When analyzing the potential for challengers to the new winners, the most cited is Android. Can Android affect this redistribution of profit once again? And to whom?

If Android is to become the dominant platform, does it depend on the success of its licensees? Who are these licensees and what are the chances that they will be able to align their businesses to what Android offers (a new revenue model based on services and advertising).

One problem I see is that Google is making a bet on those same vendors who are now squeezed in the middle of that last pie chart: Samsung, LG, Motorola and Sony Ericsson. Nokia, Apple and RIM will certainly not take the OS over what they already have as it dilutes their differentiation and margins. That means Android is aligned with the biggest losers in the industry.

So how likely are these disrupted ex-giants to recover and take Android forward? My bet: slim to none. Android does not offer more than a lifeline. It is not a foundation for long-term profitability as it presumes the profits accrue to the network and possibly to Google. Profit evaporation out of devices to Google may be a possibility at some time in the future, but only if the devices don’t need too much attention to remain competitive. But because they’re still not good enough (and they won’t be for years to come), it’s certain that attention to detail is what will be most important to stay abreast of Apple.[1]

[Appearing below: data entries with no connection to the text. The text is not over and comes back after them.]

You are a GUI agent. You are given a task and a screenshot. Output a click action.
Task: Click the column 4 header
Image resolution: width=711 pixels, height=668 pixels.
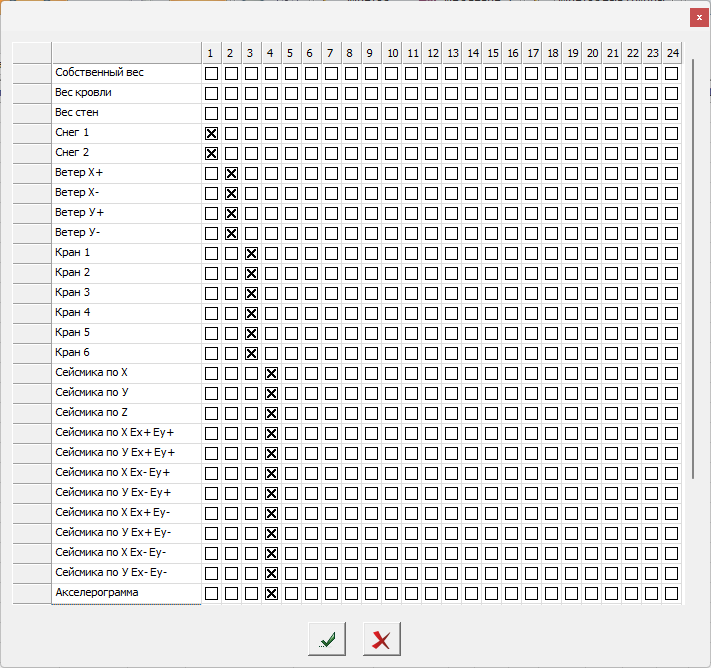pos(271,53)
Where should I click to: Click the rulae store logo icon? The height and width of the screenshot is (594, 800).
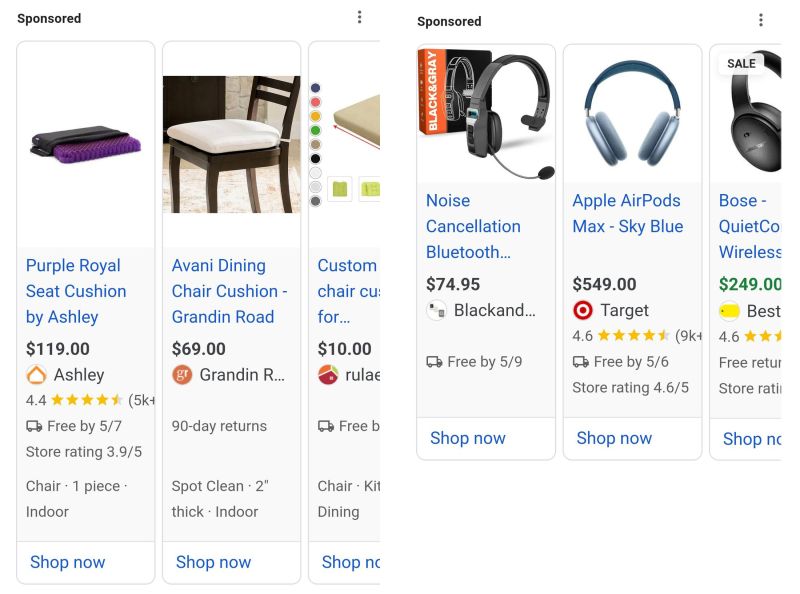coord(328,375)
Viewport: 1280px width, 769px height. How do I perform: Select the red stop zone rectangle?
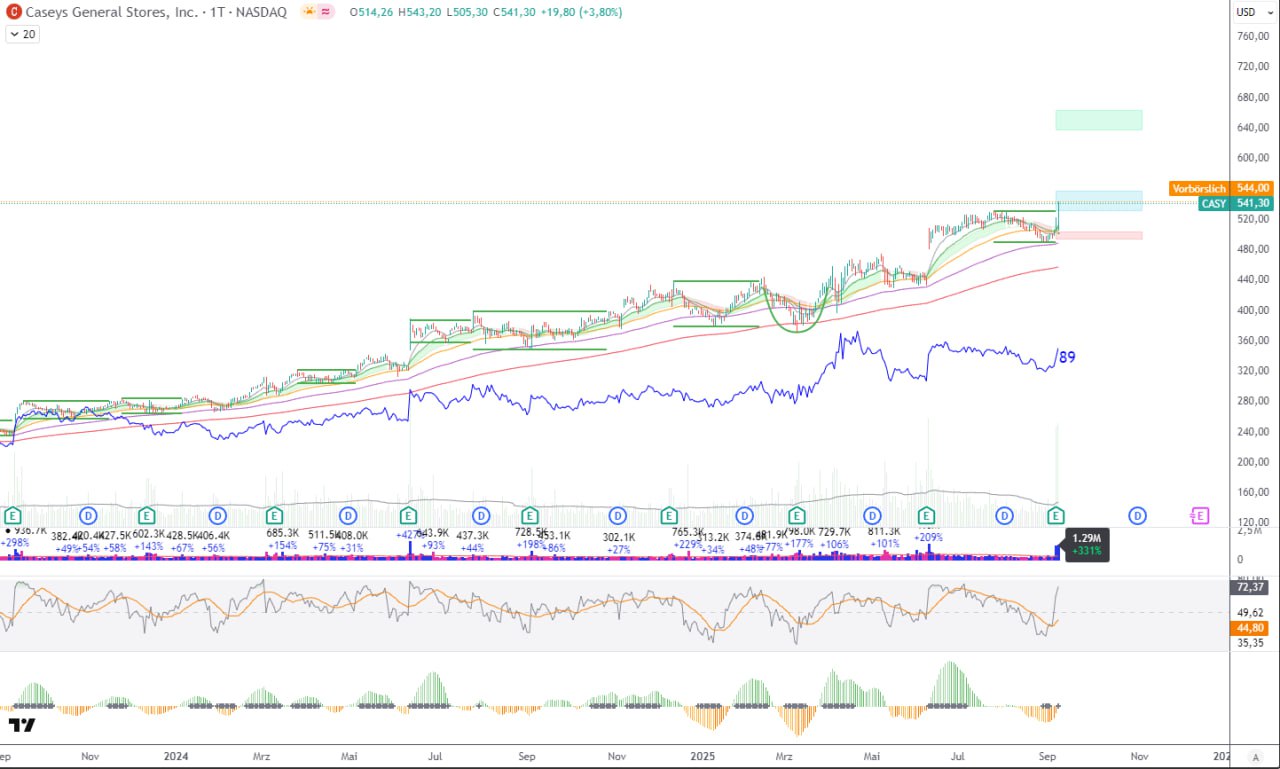[x=1098, y=235]
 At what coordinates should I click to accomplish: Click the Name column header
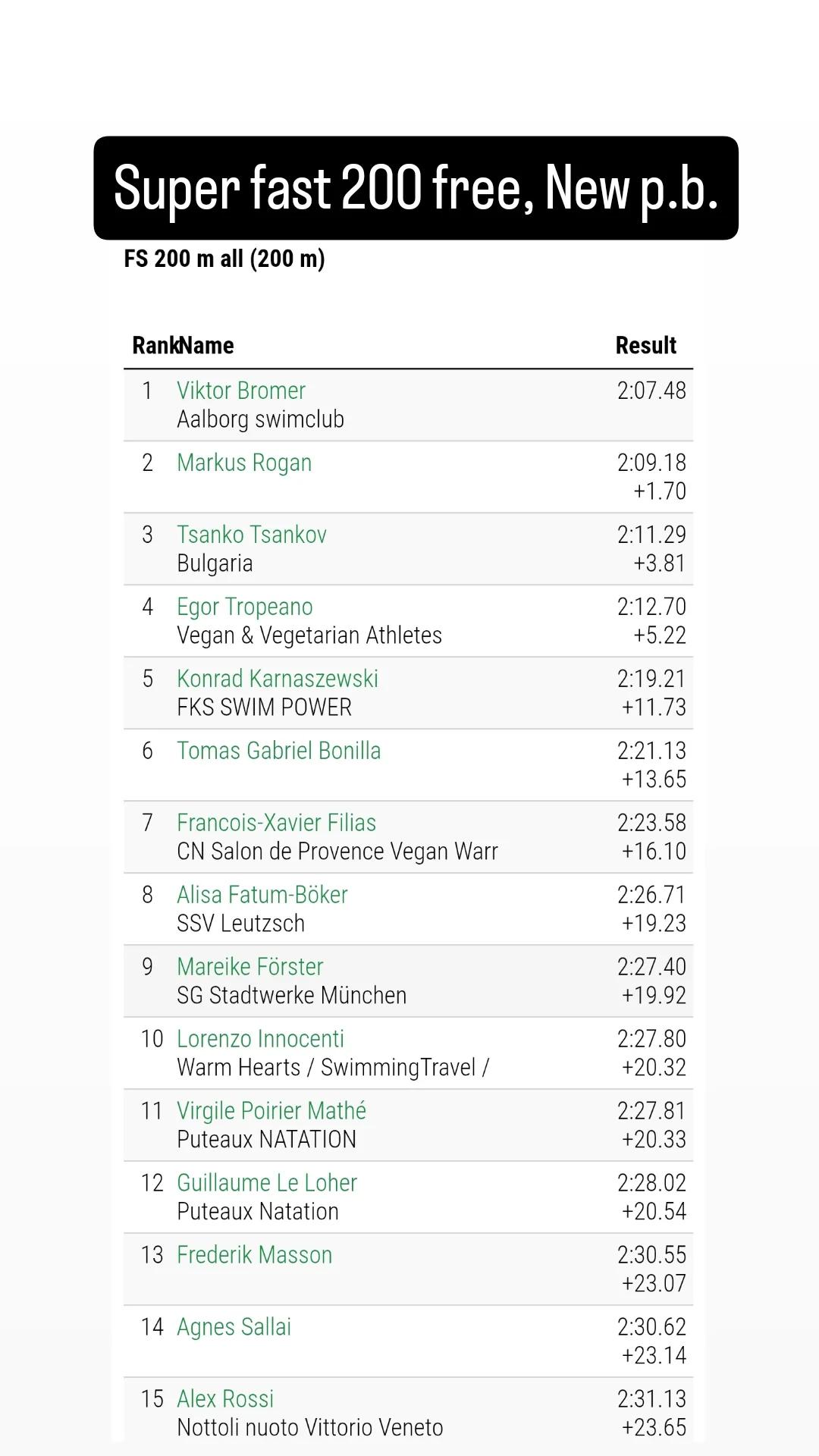point(208,346)
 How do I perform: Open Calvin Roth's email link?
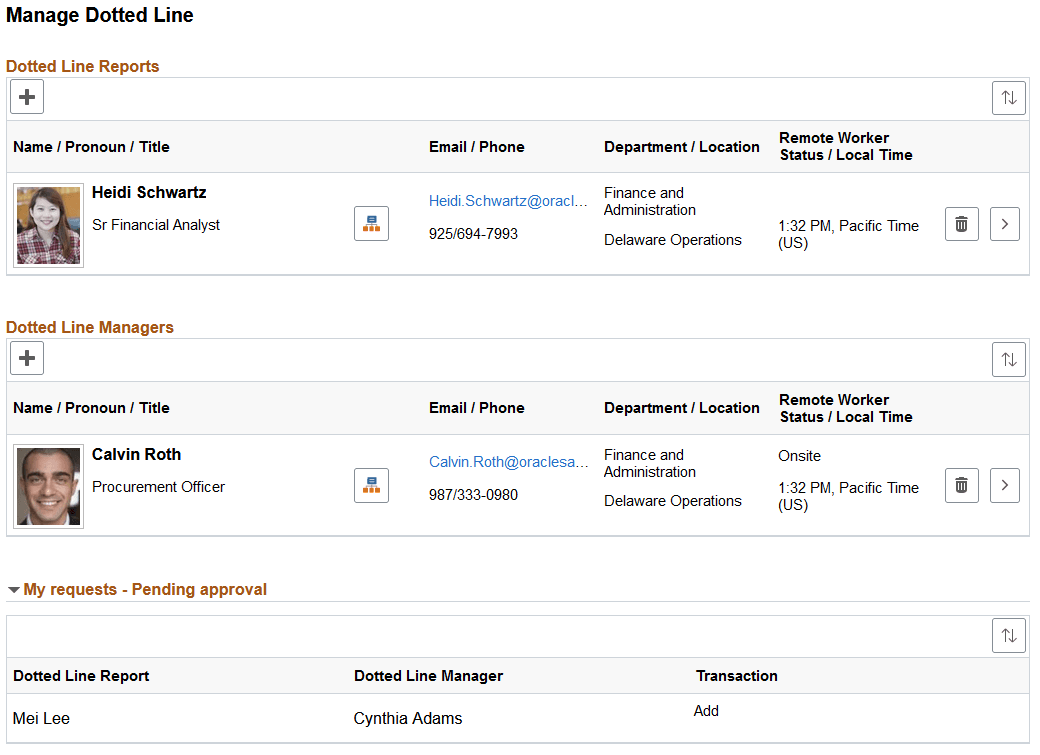[509, 461]
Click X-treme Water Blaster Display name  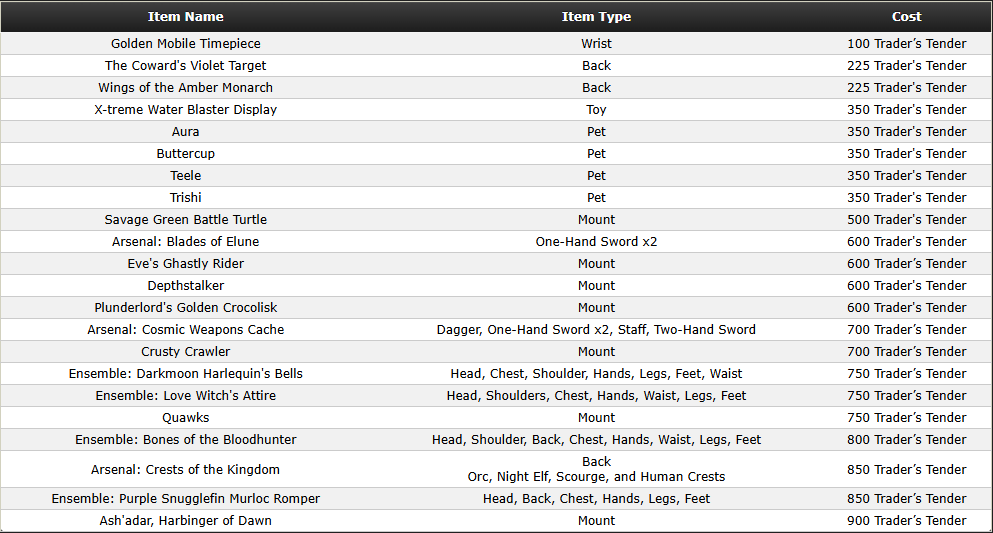coord(186,110)
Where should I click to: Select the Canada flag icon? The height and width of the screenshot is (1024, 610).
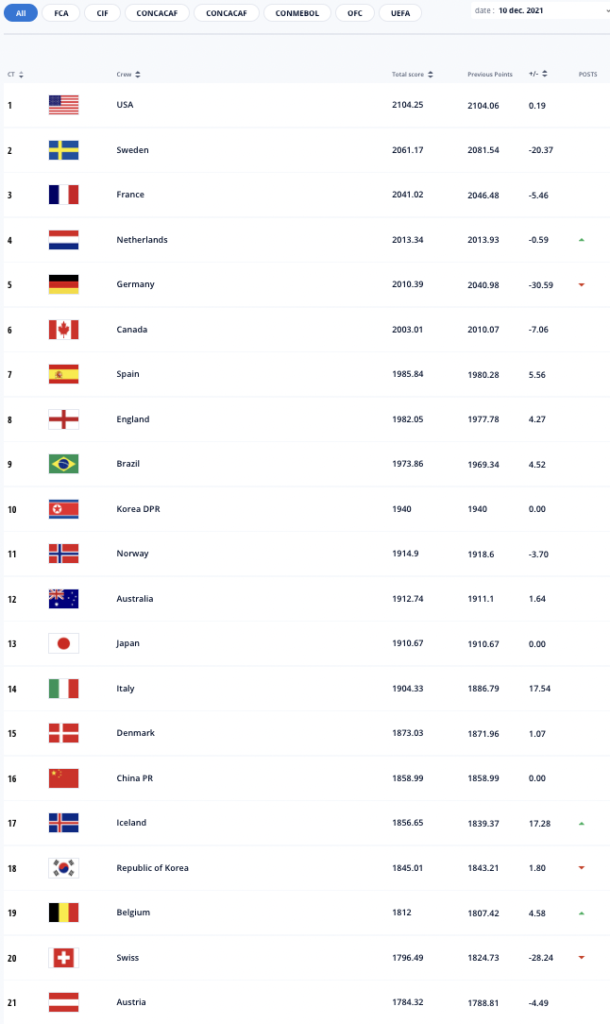click(x=63, y=330)
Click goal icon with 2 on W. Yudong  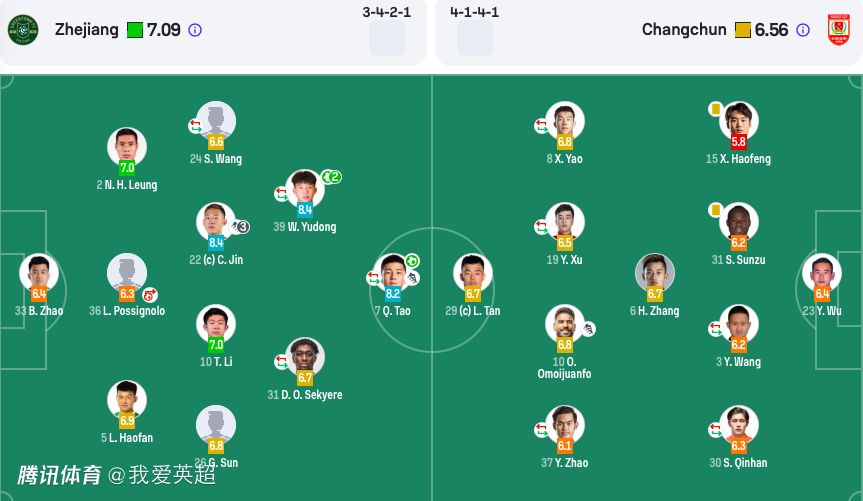pos(331,177)
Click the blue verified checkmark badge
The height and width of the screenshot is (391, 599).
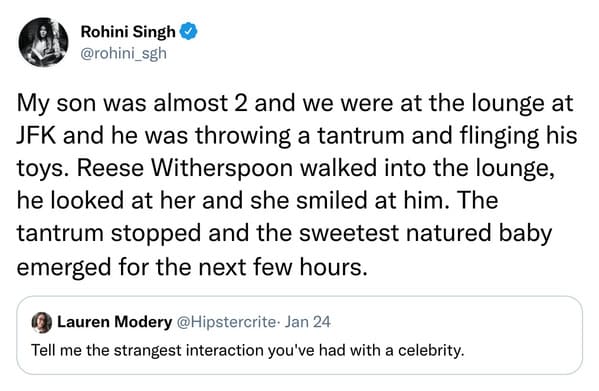[188, 31]
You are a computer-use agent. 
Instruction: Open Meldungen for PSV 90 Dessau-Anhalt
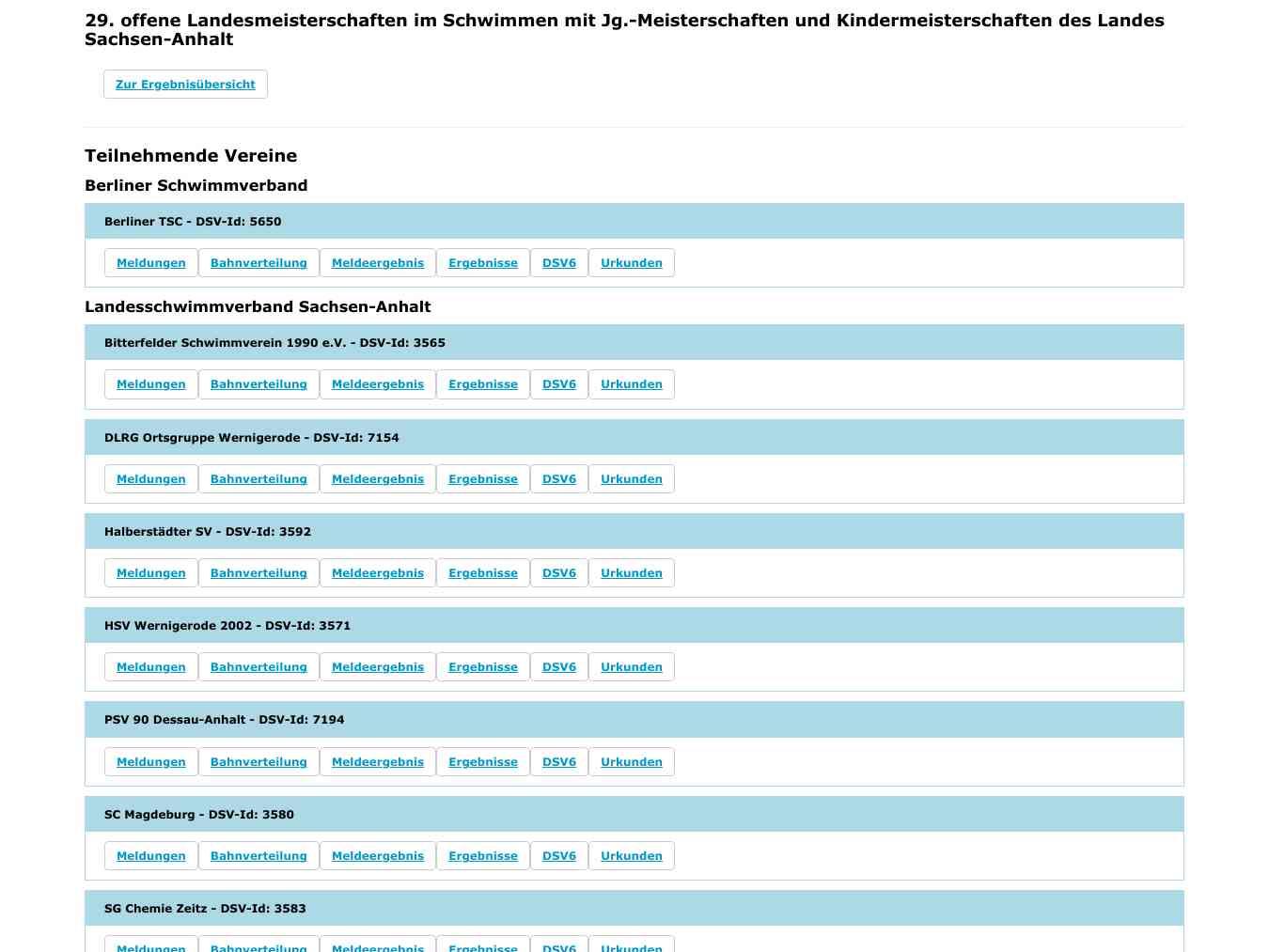tap(150, 761)
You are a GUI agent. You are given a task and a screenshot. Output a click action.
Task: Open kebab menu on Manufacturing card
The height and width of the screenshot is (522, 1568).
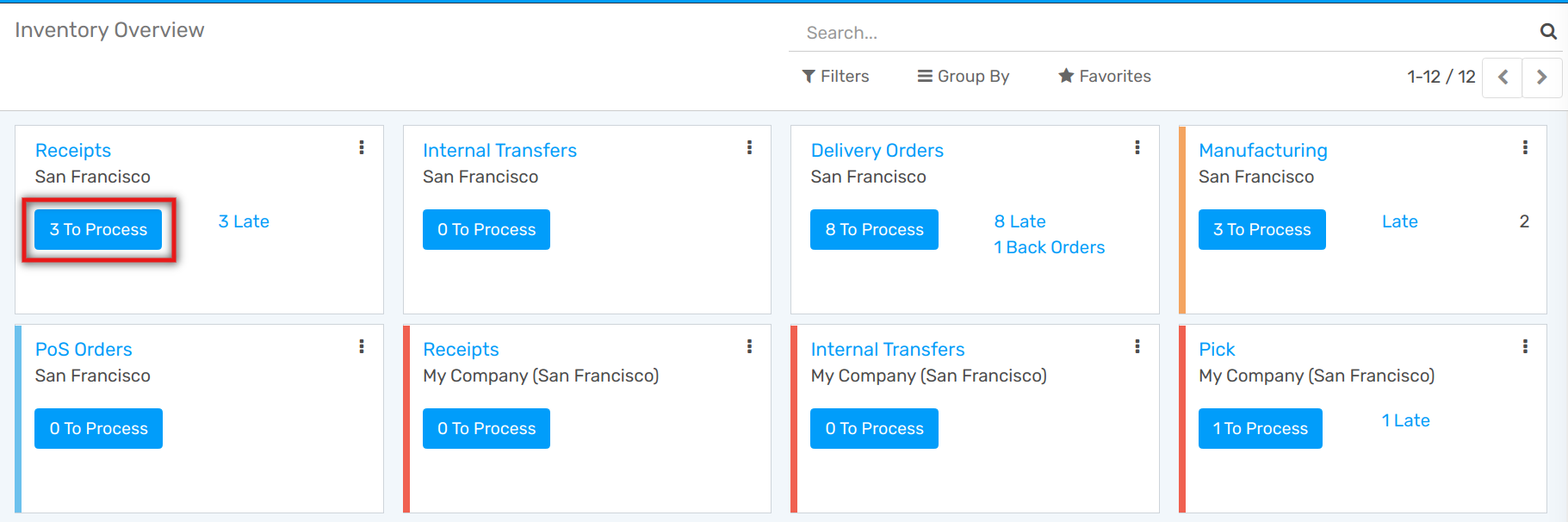(x=1525, y=147)
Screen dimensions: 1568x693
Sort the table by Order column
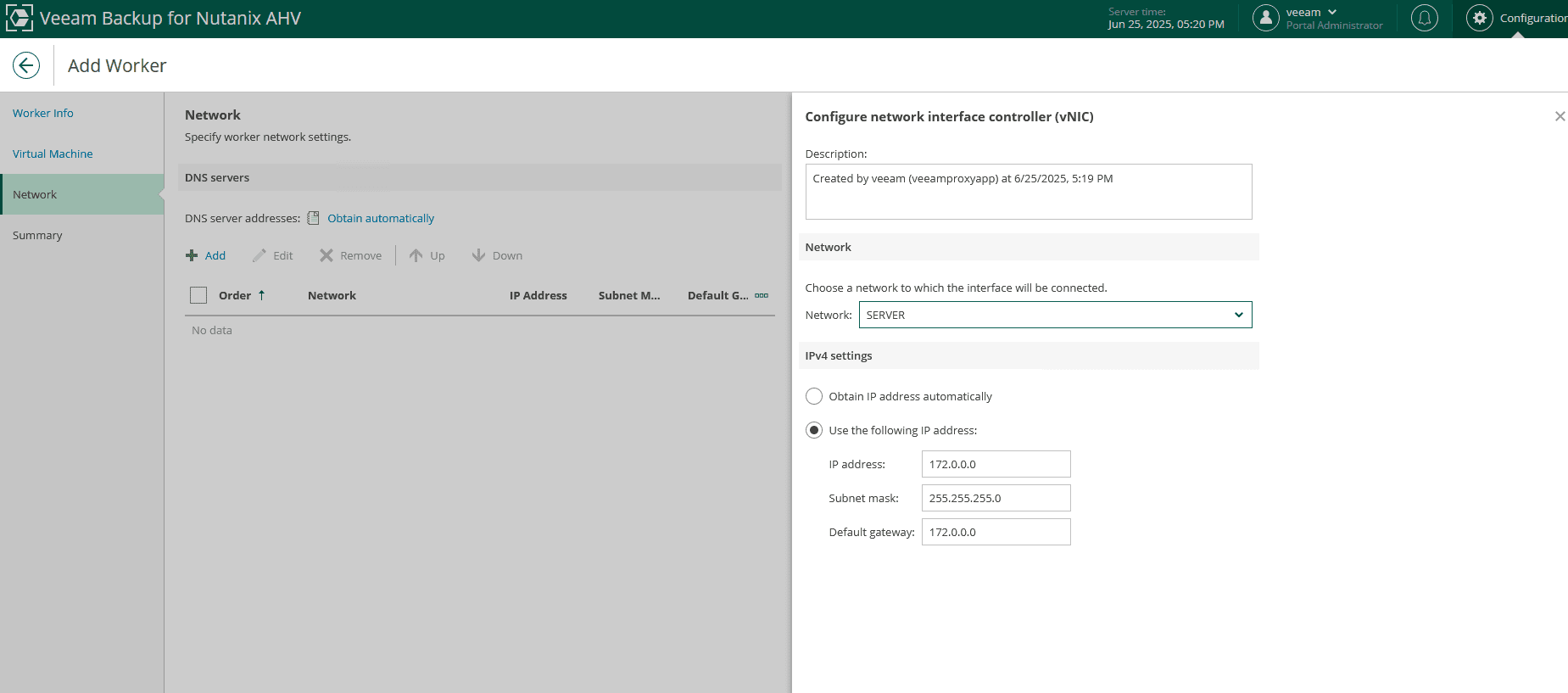(235, 295)
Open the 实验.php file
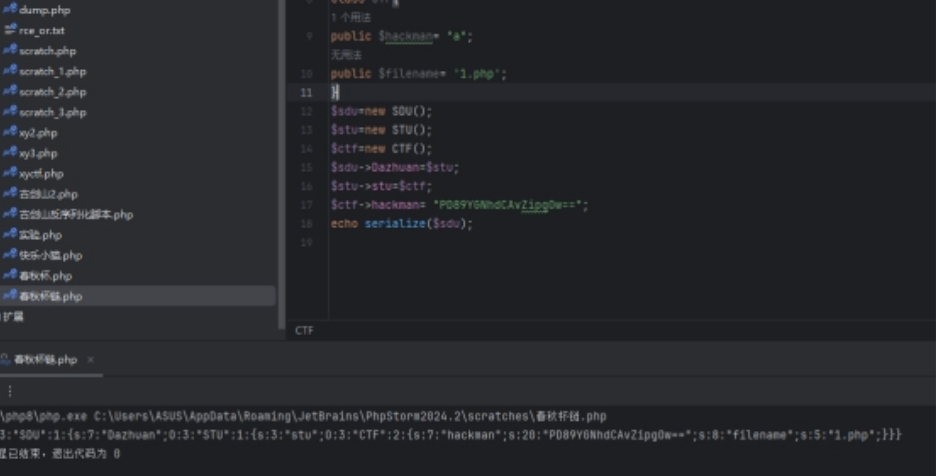 coord(40,235)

So here we have the real challenge to Android:  partnership with defeated incumbents whose ability to build profitable and differentiated products is hamstrung by the licensing model and whose incentives to move up the steep trajectory of necessary improvements are limited.

In other words, Android’s licensees won’t have the profits or the motivation to spend on R&D so as to make exceptionally competitive products at a time when being competitive is what matters most.

[1]: I would argue the same lack of symmetry with licensed software vendor Microsoft is what led the the failure of the same incumbents to make a dent in the industry with Windows Mobile [2003 to 2010].